## DIRECTIONS
Extract every line from the records below that contains the word "will".

═══ DATA SECTION ═══

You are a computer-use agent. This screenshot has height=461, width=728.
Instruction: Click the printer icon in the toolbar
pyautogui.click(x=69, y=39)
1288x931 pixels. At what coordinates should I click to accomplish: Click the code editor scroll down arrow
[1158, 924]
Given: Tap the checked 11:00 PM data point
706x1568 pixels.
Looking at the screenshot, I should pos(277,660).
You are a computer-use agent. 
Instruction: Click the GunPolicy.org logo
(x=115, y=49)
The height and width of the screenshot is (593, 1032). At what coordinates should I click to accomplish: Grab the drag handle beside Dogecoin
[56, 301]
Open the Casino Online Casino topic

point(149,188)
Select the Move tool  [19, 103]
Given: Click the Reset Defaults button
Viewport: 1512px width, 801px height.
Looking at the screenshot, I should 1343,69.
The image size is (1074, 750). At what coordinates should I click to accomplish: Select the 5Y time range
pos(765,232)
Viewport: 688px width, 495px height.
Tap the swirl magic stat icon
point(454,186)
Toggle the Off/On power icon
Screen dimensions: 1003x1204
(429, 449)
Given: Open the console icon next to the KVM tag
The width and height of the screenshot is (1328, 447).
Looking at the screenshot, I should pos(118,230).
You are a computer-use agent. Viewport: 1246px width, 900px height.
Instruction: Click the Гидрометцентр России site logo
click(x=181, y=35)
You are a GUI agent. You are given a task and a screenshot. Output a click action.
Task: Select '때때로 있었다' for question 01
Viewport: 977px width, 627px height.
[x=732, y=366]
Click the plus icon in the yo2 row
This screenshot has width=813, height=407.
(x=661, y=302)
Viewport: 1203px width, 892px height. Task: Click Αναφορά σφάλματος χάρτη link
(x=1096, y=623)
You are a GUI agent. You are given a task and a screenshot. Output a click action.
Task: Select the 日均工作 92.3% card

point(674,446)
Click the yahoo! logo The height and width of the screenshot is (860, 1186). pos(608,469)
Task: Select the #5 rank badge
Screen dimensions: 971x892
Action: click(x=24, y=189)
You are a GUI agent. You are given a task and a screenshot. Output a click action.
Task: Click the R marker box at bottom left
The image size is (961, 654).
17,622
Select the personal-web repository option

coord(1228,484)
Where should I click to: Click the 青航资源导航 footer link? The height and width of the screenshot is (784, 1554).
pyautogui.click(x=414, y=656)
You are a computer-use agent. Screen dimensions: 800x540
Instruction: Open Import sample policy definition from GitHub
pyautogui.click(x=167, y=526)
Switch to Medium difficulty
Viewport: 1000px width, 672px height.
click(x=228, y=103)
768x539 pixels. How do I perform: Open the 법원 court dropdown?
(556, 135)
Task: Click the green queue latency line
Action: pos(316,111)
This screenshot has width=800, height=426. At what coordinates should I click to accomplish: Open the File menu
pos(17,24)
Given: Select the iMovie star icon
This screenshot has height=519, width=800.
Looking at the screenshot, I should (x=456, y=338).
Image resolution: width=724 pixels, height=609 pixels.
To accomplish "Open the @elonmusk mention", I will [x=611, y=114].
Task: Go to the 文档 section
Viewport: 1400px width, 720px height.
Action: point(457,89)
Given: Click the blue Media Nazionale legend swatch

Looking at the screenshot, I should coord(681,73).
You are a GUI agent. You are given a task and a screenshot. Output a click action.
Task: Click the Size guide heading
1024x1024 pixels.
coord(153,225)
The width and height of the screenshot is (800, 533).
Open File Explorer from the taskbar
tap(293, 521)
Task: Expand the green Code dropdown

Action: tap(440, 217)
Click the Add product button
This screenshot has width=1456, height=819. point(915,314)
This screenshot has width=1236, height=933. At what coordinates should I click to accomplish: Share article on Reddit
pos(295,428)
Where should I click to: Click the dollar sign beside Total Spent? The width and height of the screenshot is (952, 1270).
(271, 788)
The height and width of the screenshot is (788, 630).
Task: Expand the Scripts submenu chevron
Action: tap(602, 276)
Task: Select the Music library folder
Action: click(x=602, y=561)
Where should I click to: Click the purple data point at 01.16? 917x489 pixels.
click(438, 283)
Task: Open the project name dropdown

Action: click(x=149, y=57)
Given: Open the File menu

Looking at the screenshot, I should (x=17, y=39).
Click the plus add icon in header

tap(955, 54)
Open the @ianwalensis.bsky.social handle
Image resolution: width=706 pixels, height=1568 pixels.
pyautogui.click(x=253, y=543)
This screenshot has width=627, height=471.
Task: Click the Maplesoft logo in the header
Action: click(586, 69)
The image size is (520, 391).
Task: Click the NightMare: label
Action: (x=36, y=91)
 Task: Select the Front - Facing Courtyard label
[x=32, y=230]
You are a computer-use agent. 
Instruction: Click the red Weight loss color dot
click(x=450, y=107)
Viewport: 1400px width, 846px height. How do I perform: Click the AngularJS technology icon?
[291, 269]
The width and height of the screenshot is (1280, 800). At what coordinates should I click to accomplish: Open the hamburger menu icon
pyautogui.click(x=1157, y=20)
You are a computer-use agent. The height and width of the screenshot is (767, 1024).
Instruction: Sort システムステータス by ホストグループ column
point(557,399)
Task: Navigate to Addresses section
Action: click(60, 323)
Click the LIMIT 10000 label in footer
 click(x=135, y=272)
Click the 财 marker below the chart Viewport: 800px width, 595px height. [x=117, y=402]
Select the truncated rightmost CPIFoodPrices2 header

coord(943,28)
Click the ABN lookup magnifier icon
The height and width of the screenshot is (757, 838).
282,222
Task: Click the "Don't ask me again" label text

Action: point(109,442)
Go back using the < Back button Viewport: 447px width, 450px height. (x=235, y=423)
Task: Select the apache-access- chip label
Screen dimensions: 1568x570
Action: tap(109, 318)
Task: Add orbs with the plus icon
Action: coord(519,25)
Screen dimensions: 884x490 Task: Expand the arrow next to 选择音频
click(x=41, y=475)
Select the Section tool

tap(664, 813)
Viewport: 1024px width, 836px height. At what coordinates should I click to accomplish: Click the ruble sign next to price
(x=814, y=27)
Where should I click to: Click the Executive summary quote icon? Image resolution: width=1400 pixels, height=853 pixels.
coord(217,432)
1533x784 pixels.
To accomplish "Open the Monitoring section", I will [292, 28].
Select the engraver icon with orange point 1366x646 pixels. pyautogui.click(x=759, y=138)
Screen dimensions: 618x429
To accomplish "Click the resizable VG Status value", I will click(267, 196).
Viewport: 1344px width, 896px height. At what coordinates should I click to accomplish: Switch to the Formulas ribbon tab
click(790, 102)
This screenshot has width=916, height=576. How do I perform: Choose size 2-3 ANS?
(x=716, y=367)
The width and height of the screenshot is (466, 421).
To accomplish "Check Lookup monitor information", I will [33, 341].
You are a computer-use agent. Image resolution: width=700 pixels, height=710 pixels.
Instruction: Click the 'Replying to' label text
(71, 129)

═══

## SOLUTION TO THE PROBLEM
To accomplish "Open the @elonmusk mention", I will [x=611, y=114].
To accomplish "Open the Monitoring section", I will [292, 28].
To accomplish "Click the resizable VG Status value", I will click(267, 196).
To accomplish "Check Lookup monitor information", I will [33, 341].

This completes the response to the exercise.